Task to carry out> In the data that follows, every line containing the word "will" should be returned.

⟨

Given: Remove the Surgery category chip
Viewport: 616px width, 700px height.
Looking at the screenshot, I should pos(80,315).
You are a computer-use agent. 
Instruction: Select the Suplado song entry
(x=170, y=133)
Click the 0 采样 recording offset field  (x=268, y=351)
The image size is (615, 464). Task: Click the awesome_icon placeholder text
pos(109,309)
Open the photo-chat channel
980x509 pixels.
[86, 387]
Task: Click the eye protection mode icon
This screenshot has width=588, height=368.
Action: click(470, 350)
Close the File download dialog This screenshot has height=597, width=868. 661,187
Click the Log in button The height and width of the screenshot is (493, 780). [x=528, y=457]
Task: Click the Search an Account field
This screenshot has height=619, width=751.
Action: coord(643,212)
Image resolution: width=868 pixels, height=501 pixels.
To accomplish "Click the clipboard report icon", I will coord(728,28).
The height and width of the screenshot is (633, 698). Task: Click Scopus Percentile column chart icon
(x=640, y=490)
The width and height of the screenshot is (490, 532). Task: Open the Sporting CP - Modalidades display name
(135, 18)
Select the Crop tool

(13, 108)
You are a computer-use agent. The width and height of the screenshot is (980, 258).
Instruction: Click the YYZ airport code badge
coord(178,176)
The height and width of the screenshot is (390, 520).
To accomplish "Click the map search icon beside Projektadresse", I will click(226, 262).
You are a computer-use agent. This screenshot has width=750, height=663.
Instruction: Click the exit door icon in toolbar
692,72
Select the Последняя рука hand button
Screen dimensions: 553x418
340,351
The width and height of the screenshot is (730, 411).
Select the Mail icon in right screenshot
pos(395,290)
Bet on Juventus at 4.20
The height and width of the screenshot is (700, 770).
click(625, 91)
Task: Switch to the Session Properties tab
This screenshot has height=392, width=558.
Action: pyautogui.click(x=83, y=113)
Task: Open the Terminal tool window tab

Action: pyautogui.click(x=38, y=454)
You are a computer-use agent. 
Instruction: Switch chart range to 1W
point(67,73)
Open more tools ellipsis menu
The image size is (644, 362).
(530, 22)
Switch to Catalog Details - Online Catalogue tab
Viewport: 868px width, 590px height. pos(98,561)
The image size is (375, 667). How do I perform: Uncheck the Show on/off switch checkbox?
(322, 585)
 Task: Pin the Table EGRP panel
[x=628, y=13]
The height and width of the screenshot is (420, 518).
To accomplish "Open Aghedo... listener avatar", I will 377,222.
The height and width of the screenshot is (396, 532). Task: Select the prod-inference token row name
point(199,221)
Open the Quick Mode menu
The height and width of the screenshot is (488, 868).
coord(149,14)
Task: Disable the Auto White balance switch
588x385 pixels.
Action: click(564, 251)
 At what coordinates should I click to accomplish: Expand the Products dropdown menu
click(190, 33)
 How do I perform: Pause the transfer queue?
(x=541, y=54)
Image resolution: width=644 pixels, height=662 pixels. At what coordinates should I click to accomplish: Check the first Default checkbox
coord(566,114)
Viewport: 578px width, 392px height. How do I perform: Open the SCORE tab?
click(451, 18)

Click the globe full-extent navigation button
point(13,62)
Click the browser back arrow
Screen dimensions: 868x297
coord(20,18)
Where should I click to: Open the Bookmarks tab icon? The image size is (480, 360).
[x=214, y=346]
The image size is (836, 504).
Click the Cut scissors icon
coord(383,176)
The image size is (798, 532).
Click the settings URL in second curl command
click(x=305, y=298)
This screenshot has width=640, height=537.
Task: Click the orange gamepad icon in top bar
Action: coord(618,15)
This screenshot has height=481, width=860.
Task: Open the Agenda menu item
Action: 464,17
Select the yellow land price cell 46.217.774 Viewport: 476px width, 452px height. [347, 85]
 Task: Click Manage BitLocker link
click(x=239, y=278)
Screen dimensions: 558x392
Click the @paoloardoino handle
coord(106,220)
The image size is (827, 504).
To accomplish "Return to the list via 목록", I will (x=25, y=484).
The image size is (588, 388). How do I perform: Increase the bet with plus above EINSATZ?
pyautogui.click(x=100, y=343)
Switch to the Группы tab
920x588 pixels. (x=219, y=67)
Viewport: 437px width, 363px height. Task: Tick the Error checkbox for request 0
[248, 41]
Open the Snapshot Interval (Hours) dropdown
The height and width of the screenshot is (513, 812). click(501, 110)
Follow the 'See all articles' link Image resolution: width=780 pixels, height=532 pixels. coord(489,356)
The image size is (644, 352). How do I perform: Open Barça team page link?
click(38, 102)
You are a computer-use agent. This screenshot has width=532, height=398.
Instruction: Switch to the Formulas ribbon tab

⟩

Response to the task>
To accomplish "Click the clipboard report icon", I will coord(728,28).
To accomplish "Click the map search icon beside Projektadresse", I will click(226, 262).
To accomplish "Open Aghedo... listener avatar", I will 377,222.
To accomplish "Return to the list via 목록", I will (x=25, y=484).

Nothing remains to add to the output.